When the UK government launched its Life Sciences Sector Plan in July 2025, the ambition was clear: combine entrepreneurial freedom with targeted support to secure Britain's place as a leader in one of the highest-value sectors of the modern economy. One year on, the results speak in hard figures. More than £3 billion in new public-private investment has flowed into the sector, validating an approach that prizes private initiative alongside strategic public policy.
The investments announced on 9 July 2026 paint a picture of focused ambition rather than scattergun spending. AstraZeneca is committing £300 million to advance AI-driven drug discovery at its Cambridge headquarters and Macclesfield facility. Moderna has pledged £1 billion over ten years for UK research and development, opening a new innovation centre in Harwell. UCB is investing £500 million in a dedicated R&D hub in Windlesham, Surrey, aimed at transformative medicines for immunological diseases. These are not abstract pledges. They translate into laboratories, equipment, skilled roles and, ultimately, new therapies.
Life sciences are at the heart of this government’s modern Industrial Strategy. We are determined to make the UK a global life sciences superpower, and this investment will create high-skilled jobs, drive innovation and deliver breakthroughs that save lives.
Business Secretary Peter Kyle's words frame the announcement with precision. The Life Sciences Innovative Manufacturing Fund alone has crowded in more than £700 million and created or safeguarded over 1,300 jobs in the past 12 months. A new Jobs Plan targets 66,000 additional roles in priority occupations by 2035 through apprenticeships, technical education and industry-led skills development. Nearly half the sector's existing 360,000 jobs already sit outside London and the south-east, underscoring its contribution to regional economic strength.
Reforms deliver measurable speed
Parallel changes in regulation and approval processes have produced tangible improvements. The average time to set up a commercial clinical trial has fallen from 169 days to 122 days. In April 2026 the 150-day target was met. Under the new joint MHRA-NICE approval process patients are expected to access new medicines up to six months sooner. In June 2026 the NHS in England and Wales approved the world's first immunotherapy for type 1 diabetes, a direct result of accelerated pathways.
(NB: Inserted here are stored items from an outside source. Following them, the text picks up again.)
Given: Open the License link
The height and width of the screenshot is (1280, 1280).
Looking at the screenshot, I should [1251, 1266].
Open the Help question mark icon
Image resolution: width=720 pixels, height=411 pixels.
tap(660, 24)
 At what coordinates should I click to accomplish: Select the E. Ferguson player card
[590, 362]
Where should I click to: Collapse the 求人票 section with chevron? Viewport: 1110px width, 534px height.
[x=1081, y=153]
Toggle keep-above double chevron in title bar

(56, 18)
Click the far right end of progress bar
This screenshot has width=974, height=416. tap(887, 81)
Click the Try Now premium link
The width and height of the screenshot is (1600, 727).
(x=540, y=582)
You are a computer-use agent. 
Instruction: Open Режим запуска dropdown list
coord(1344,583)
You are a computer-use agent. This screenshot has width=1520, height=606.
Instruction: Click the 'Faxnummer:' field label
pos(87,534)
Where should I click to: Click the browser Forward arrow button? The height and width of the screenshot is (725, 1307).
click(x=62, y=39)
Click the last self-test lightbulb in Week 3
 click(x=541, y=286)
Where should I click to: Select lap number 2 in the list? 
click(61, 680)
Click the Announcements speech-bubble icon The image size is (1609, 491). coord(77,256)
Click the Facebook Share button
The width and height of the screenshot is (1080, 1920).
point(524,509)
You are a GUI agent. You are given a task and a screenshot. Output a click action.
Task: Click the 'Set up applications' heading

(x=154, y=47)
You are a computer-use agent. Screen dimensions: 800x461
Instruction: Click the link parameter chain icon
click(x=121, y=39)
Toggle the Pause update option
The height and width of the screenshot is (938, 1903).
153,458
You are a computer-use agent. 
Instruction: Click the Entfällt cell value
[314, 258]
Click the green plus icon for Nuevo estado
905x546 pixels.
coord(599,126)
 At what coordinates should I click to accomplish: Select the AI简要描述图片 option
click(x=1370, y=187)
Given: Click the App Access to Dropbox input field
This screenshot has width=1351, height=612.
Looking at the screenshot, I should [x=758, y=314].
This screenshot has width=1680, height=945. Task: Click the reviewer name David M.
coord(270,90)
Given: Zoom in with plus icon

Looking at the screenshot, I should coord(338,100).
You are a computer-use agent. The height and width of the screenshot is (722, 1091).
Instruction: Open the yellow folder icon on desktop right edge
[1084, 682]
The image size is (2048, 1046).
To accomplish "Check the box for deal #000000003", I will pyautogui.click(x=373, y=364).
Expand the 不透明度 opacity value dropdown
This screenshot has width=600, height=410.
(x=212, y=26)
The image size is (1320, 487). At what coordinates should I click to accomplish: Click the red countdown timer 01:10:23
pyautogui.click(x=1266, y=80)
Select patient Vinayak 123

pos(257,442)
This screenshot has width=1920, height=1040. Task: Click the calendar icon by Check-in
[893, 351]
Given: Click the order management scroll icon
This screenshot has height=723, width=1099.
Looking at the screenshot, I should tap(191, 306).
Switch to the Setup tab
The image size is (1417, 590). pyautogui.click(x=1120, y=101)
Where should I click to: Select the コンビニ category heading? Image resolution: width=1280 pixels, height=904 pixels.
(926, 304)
Pascal Soriot, chief executive of AstraZeneca, highlighted the practical steps taken. "2026 has been an important year of tangible action advancing UK life sciences. The first ever increase of the NICE threshold since 1999, the establishment of the Health Data Research Service, and measures to speed up clinical trial delivery. We look forward to working with the government to further strengthen its global competitiveness and build on this momentum."
The formal incorporation of the Health Data Research Service as a company on 9 July 2026 adds another pillar. Backed by up to £600 million from government and the Wellcome Trust, it will create a secure, AI-ready health data platform. The government has committed over £2 billion in public funding across the lifetime of the Spending Review to underpin the wider plan.